• 演習課題:
1. 集落めぐりの抜粋から「内田区長おっしゃってた」以降「一年間通して稲作にまつわるさまざまなことを体験。」までの全体を書き出し、その中の「餅米」を「もち米」に置き換えてください。
2. 集落めぐりの抜粋を、最後の文の後から書き継いでください。

油井小中学校は、小学校10名・中学校6名(平成26年4月現在)が在籍。
校区には、入学前の小さな子供も多く、
活気があります。


▲油井小中学校


学校入り口には、
集落全体の案内板が。
聖地や地名などがとても分かりやすくなっています。


 *

集落には2畝ほどの田んぼがあり、
子供達も一緒に、
集落全体で稲作を続けています。


内田区長おっしゃってた
「稲作があってこその、油井の豊年踊り」
との言葉がとても印象的でした。

収穫の恵みに感謝して
この田んぼで穫れた餅米で赤飯を炊き、
稲で綱をかき(作り)、
祭りを支えています。

油井小中学校の子供達は、
種もみまきから、田植え、
脱穀なども昔ながらの道具を使い、
一年間通して稲作にまつわるさまざまなことを体験。

準備段階から
昔のやり方を守っている大人の姿を見て、
伝統が受け継がれているのです。


▲須佐礼にある田んぼ

 
集落の人々が守り続ける
稲作があるからこその民俗芸能「油井の豊年踊り」。

この民俗芸能を伝えていくことで、
集落の人々はより結びつきが強くなり
油井集落が守られています。

素朴で力強い魅力にあふれた
「まつり」の本来の姿に触れることができる
集落の宝であり、瀬戸内町の宝です。



▲公民館にあった八月踊り唄の歌詞。これを見て子供達も一緒に練習


油井集落には、
聖地など人々が昔から大切にしてきた場所も多く残り、
瀬戸内町の「シマ(集落)の成り立ち」を知るには
とても勉強になる空間。

旧暦8月15日の「油井の豊年踊り」とともに
ぜひ一度訪れてほしい集落です。

 *

調査にご協力くださった内田区長、
池田さん、重田さん、岡野さん、長田さん、
そして油井集落の方々、
ありがとうございました。




<参考文献>
・「瀬戸内町誌 民俗編」
・「瀬戸内町の文化財を訪ねて」瀬戸内町教育委員会
・「瀬戸内町文化財保護審議会平成9年度現地調査 旧古仁屋町油井」



調査日 : 2014年3月13日(木)、14 日(金)
奄美.asia 調査員 Y.K




  


Posted by 水野康次郎 at 10:35Comments(0)瀬戸内町の集落

2014年06月12日

小名瀬 シマ(集落)めぐり

瀬戸内町のシマ(集落)をめぐる
聞き取り調査。

小名瀬(こなせ)集落の報告です。

シマグチでの呼び方は、クゥナスィ

昔から、地名としては「小名瀬」ですが
「ナデガマ・ナディガマ(名瀬釜)」とも呼ばれていました。

瀬戸内町の中心部・古仁屋から、
西の篠川方面へ。
県道79号線を約15分ほど。



▲集落入り口の干潟にはマングローブが形成されている


小名瀬集落は、人口15人、11世帯
(瀬戸内町役場町民課2014年2月末資料)。

戦後の一番多い時には、
48世帯ありました。


盛んだった産業は、
戦前は枕木、戦後はパルプ材の出荷など林業。

昭和50年年代には真珠養殖会社ができ、
海の仕事へと移って行きました。

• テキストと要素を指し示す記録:
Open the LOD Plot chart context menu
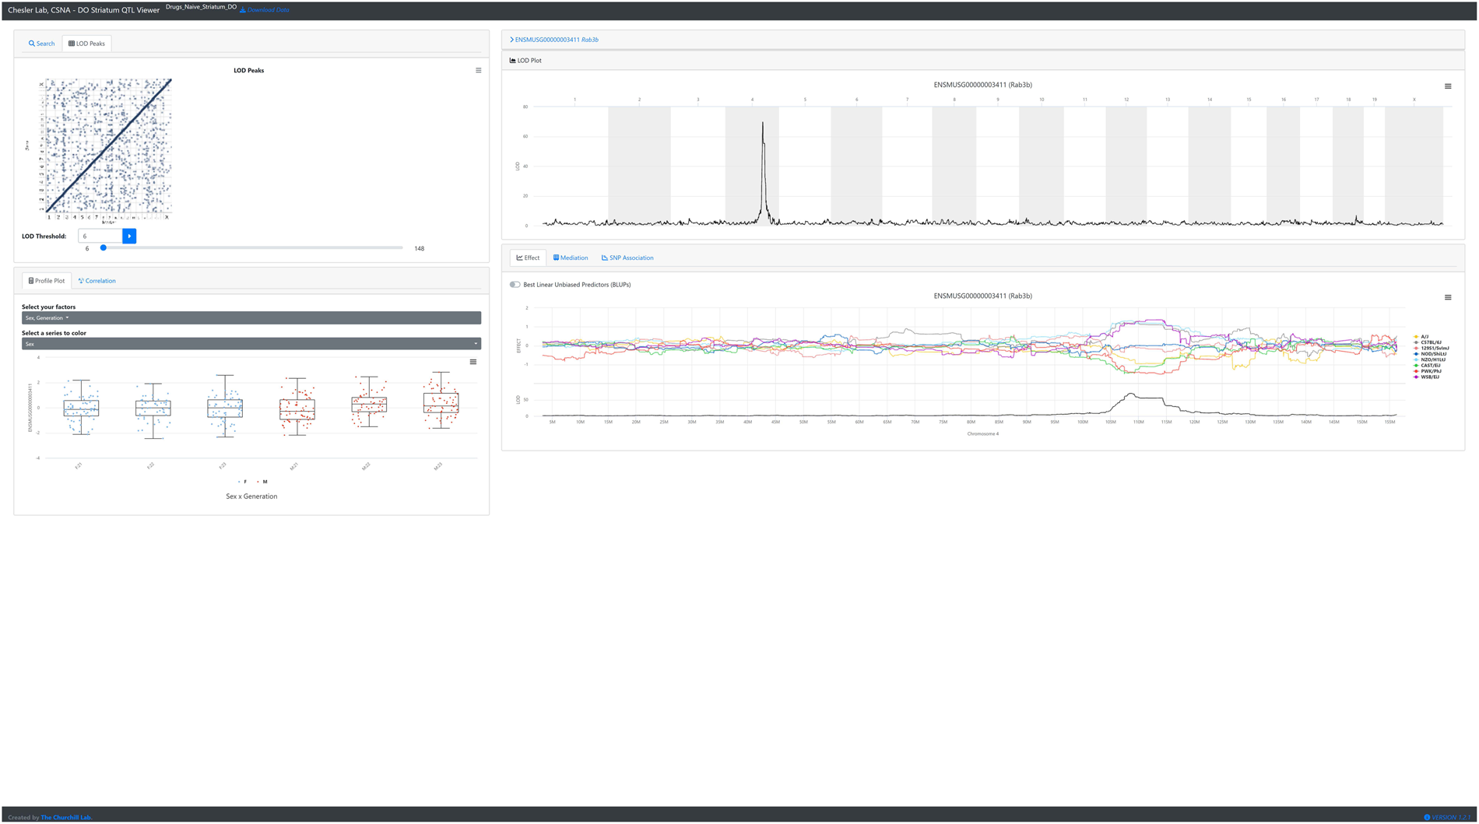This screenshot has width=1479, height=824. tap(1447, 86)

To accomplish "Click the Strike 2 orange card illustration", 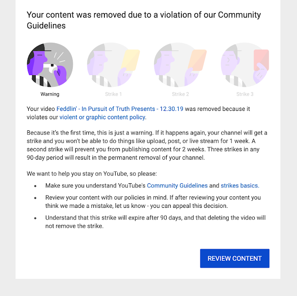I will click(x=180, y=65).
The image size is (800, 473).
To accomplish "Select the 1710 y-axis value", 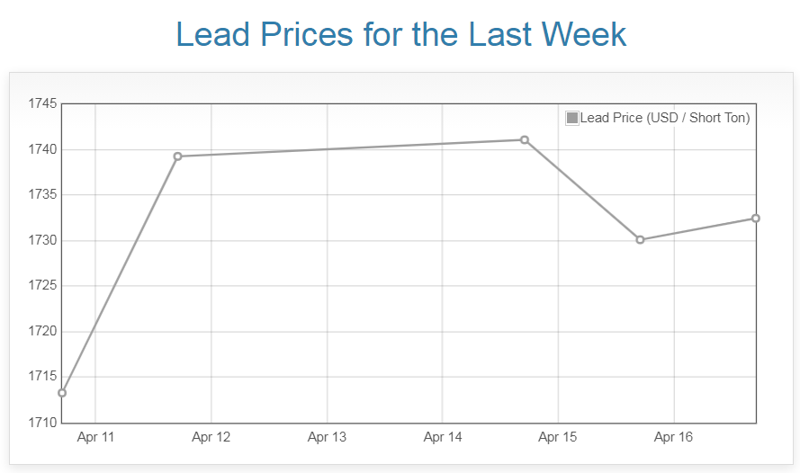I will [x=42, y=423].
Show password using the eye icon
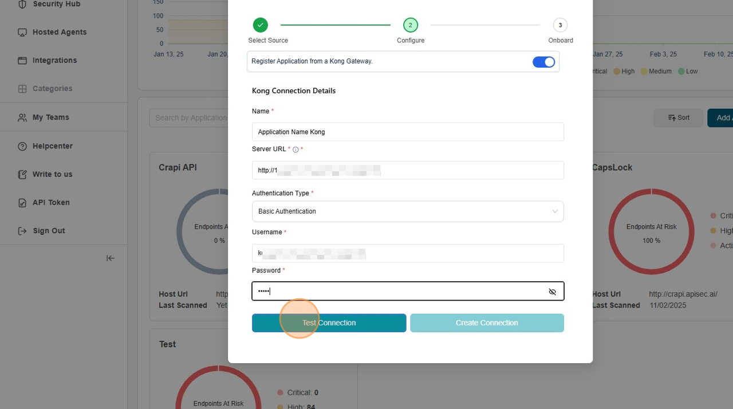This screenshot has height=409, width=733. [x=552, y=292]
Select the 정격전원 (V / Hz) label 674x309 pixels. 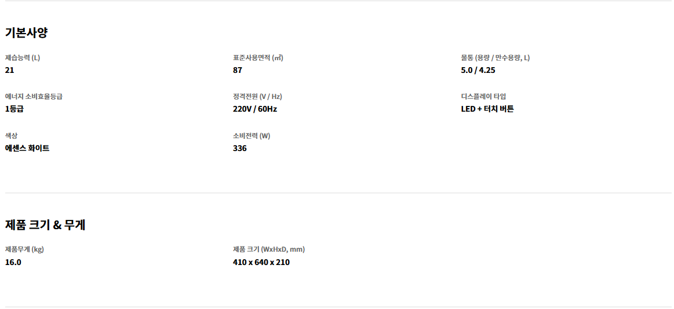[257, 97]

• 課題別解答:
1.
内田区長おっしゃってた
「稲作があってこその、油井の豊年踊り」
との言葉がとても印象的でした。

収穫の恵みに感謝して
この田んぼで穫れたもち米で赤飯を炊き、
稲で綱をかき(作り)、
祭りを支えています。

油井小中学校の子供達は、
種もみまきから、田植え、
脱穀なども昔ながらの道具を使い、
一年間通して稲作にまつわるさまざまなことを体験。

2.
 *

お話をうかがったのは、
泉川義近さん(昭和23年生まれ、満66歳)。

現在は区長を務めており、
青年団長も20年ほど経験。




一部、林 忠志さん(昭和2年生まれ、満87歳)にも
参加していただきました。

うかがったのは、
・ ナナツバカにまつわる話
・ 信仰、ゴンゲン
・ 旧暦行事
・ シマの産業(林業、製糖、真珠養殖)
・ 他シマとの交流
などについてです。



小名瀬と言えば、
橋のたもとにある墓地「ナナツバカ」。
「ナナツガメ」とも呼ばれています。

諸説ありますが、
平家落人の云われもある墓。

最初は7つだったのが
無縁仏なども合わせ、
現在は12のカメが並んでいます。




もともと7つのカメは、
橋の近くの山に「コーエン」と呼ばれる場所にありました。

昔の人が、「この山が崩れる」と予言したために、
現在の場所に移されたそう。

移動したのは、泉川さんが小さいときで、
「60年ぐらい前ではないか」とのこと。

7つのカメを移動させて一週間ぐらい経った頃、
山のコーエンは崩れたそうです。


▲コーエン




集落には
毎年「トモチ」の日に
ナナツバカを祀る行事が。

※「トモチ」
奄美大島の旧暦八月を中心に行なわれる行事
アラセツ(旧暦八月初めの丙・ヒノエ)→シバサシ(アラセツから7日後の壬・ミズノエ)
→ロンガ・ドンガ(シバサシ後の甲子・キノエネの日)
→トモチ(ドンガから8日後の辛未・カノトヒツジ)



ミキと線香をナナツバカに供えたあと、
公民館に集まって
弁当を食べるなどしています。




以前は、子ども会が毎月掃除をしていましたが、
現在は婦人会が交代で清掃。

季節によっては、百合の花を供えたり、
集落のみなさんがとても大切にしていることがよく分かる
小名瀬のシンボル的存在です。



▲ウッコンコ(小名瀬川)。橋の右手が現在ナナツバカがある場所。左手の山がコーエン



戦前、小名瀬は瀬戸内町の中でも
広範囲に渡って山を所有していた集落だったそう。

山を1〜4区に分けて、
それぞれの区域を
伐採して良い「カイホウリン」と
伐採禁止の「タテヤマ」の期間を交互に設けて
順番に利用していました。

4区までは片道4時間ほどかかるため、
朝から出かけても帰りは夜に。
枕木を伐り出して、牛で引っ張って降ろしてきていました。



薪売りも貴重な現金収入。
朝、古仁屋に板付け舟で出かけると、
浜に元締めのような人が待っているので
その場で薪を販売していたそうです。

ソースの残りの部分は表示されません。